US states join watchdog probing CenturyLink's Xmas data center outage that screwed 911 system
TITSUP network card fingered for dropped calls (that's a Total Inability To Send Usable Packets)
Wyoming is the latest US state to formally probe CenturyLink's network outage, which black-holed 911 calls over Christmas.
America's comms watchdog the FCC, and regulators in Washington state, are also investigating the blunder – asking exactly how it happened, and why it took so long to resolve – along with Wyoming's Public Service Commission, which joined the fray this week.

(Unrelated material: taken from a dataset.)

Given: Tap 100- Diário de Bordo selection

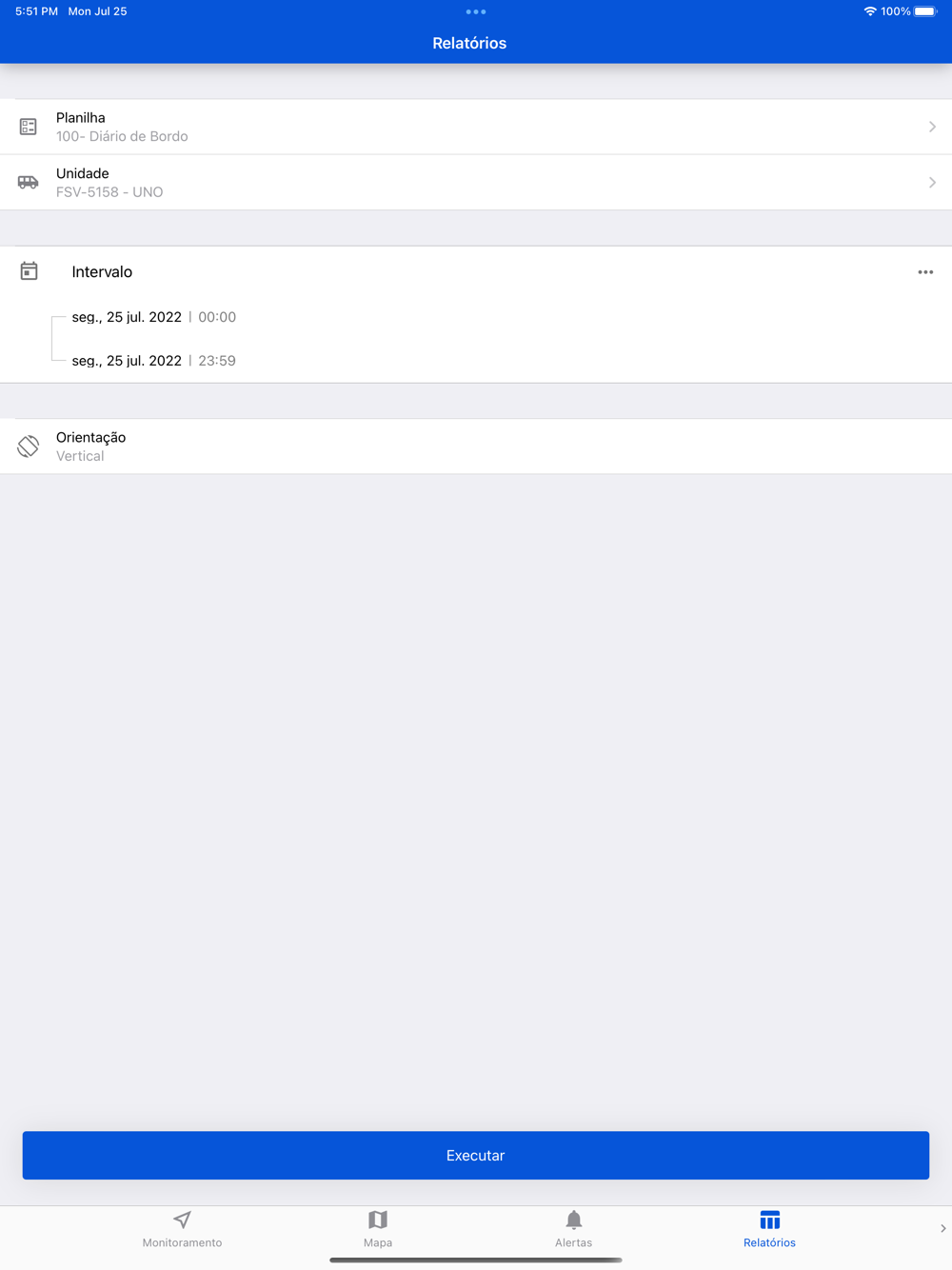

On Thursday, December 27, CenturyLink's external cloud network fell over, knackering its data centers in California, New York, Virginia, the UK, Singapore, and elsewhere. The upshot: unlucky subscribers' business and home broadband, TV, and phone services lost connectivity. Private Ethernet lines were also knocked offline among other services. The outage also apparently took down a few cash machines.
Crucially, a number of 911 call centers across the US, from East to West Coast, relying on CenturyLink for network connections were hit, and couldn't take emergency calls from folks. From Massachusetts to Colorado to Washington state, 911 dispatchers in various centers reported they were unreachable via the emergency number, or that their phone or internet access was patchy.
Police and fire departments took to Twitter, Facebook, and the mainstream media to tell people to phone for help directly using 10-digit numbers. At one point, CenturyLink staff suggested citizens drive to their nearest fire station, cop shop, or hospital, if there was an emergency.
FCC taps CenturyLink on shoulder, mumbles about a fine for THAT six-hour 911 outageREAD MORE
By Saturday, the outage was over: CenturyLink had pinpointed and fixed a rogue "network element" causing the disruption. According to a memo to customers, that element turned out to be a single broken network management card in Colorado that was firing badly formed frames into its network. This invalid traffic cascaded into a much larger cockup by confusing or taking out connecting systems.
The card was replaced to end the outage, and packet filters were installed to hopefully prevent it from happening again. During that work, techies in the field had to locally log into equipment to apply changes, or replace or reset line cards.
Initially, network admins in New Orleans spotted that services were wobbly, and engineers scoured the ISP's network map and logs for the culprit. Secondary communication channels were also disabled in case they were at fault, and were switched back on when the real problem was identified. Ultimately, techies in Georgia, Illinois, Missouri, and beyond, were led to the dodgy management card in Denver, which was replaced.
"CenturyLink knows how important connectivity is to our customers, so we view any disruption as a serious matter and sincerely apologize for any inconvenience that resulted," the ISP said in a statement on its status page. We also note that the broken card has been sent to its manufacturer for close inspection.
FCC boss Ajit Pai didn't hold back last week, condemning the outage and launching an inquiry into the downtime. "The CenturyLink service outage is ... completely unacceptable, and its breadth and duration are particularly troubling," thundered Pai.
"I’ve directed the Public Safety and Homeland Security Bureau to immediately launch an investigation into the cause and impact of this outage."
Just a couple of weeks before the dodgy network card caused so much upset, Lisa Fowlkes, the watchdog's public safety and Homeland Security bureau chief blogged, "There is no higher priority at the FCC than promoting reliable 911 service." Ooof.
In 2015, CenturyLink was fined $16m for a six-hour 911 outage. We wonder what the going rate for 48 hours is. Double ooof. ®